GIVEN REQUEST: Format every line of the rows below as a JSON list of strings, with one string per line and blank lines omitted.

** begin DATA EXTRACT **

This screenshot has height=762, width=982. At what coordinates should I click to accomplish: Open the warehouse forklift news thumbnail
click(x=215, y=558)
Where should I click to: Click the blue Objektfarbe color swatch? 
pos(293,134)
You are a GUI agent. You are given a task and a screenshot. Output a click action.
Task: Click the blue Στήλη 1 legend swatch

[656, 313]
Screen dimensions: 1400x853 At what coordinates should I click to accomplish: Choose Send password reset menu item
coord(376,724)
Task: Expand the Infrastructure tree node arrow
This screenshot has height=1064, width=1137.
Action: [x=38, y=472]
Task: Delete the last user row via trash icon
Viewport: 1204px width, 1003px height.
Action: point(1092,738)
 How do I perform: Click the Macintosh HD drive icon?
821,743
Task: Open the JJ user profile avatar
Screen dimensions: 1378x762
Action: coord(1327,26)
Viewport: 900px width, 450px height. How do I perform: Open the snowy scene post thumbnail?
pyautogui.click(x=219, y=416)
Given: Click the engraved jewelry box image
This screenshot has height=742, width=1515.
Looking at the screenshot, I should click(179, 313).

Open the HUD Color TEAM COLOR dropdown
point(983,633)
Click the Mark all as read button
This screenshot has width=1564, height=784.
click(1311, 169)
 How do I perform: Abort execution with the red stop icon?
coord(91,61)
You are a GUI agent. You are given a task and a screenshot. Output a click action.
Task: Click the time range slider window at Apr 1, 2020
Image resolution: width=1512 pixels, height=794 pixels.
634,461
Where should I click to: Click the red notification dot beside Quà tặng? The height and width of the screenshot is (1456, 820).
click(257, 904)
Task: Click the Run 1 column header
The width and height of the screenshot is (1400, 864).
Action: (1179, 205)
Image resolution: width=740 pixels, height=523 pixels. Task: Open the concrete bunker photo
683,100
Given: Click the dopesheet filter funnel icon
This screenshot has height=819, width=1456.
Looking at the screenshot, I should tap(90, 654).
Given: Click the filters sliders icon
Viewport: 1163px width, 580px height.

** end DATA EXTRACT **

EXERCISE SOLUTION:
[
  "This screenshot has height=762, width=982. At what coordinates should I click to accomplish: Open the warehouse forklift news thumbnail",
  "click(x=215, y=558)",
  "Where should I click to: Click the blue Objektfarbe color swatch? ",
  "pos(293,134)",
  "You are a GUI agent. You are given a task and a screenshot. Output a click action.",
  "Task: Click the blue Στήλη 1 legend swatch",
  "[656, 313]",
  "Screen dimensions: 1400x853 At what coordinates should I click to accomplish: Choose Send password reset menu item",
  "coord(376,724)",
  "Task: Expand the Infrastructure tree node arrow",
  "This screenshot has height=1064, width=1137.",
  "Action: [x=38, y=472]",
  "Task: Delete the last user row via trash icon",
  "Viewport: 1204px width, 1003px height.",
  "Action: point(1092,738)",
  " How do I perform: Click the Macintosh HD drive icon?",
  "821,743",
  "Task: Open the JJ user profile avatar",
  "Screen dimensions: 1378x762",
  "Action: coord(1327,26)",
  "Viewport: 900px width, 450px height. How do I perform: Open the snowy scene post thumbnail?",
  "pyautogui.click(x=219, y=416)",
  "Given: Click the engraved jewelry box image",
  "This screenshot has height=742, width=1515.",
  "Looking at the screenshot, I should click(179, 313).",
  "Open the HUD Color TEAM COLOR dropdown",
  "point(983,633)",
  "Click the Mark all as read button",
  "This screenshot has width=1564, height=784.",
  "click(1311, 169)",
  " How do I perform: Abort execution with the red stop icon?",
  "coord(91,61)",
  "You are a GUI agent. You are given a task and a screenshot. Output a click action.",
  "Task: Click the time range slider window at Apr 1, 2020",
  "Image resolution: width=1512 pixels, height=794 pixels.",
  "634,461",
  "Where should I click to: Click the red notification dot beside Quà tặng? The height and width of the screenshot is (1456, 820).",
  "click(257, 904)",
  "Task: Click the Run 1 column header",
  "The width and height of the screenshot is (1400, 864).",
  "Action: (1179, 205)",
  "Image resolution: width=740 pixels, height=523 pixels. Task: Open the concrete bunker photo",
  "683,100",
  "Given: Click the dopesheet filter funnel icon",
  "This screenshot has height=819, width=1456.",
  "Looking at the screenshot, I should tap(90, 654).",
  "Given: Click the filters sliders icon",
  "Viewport: 1163px width, 580px height."
]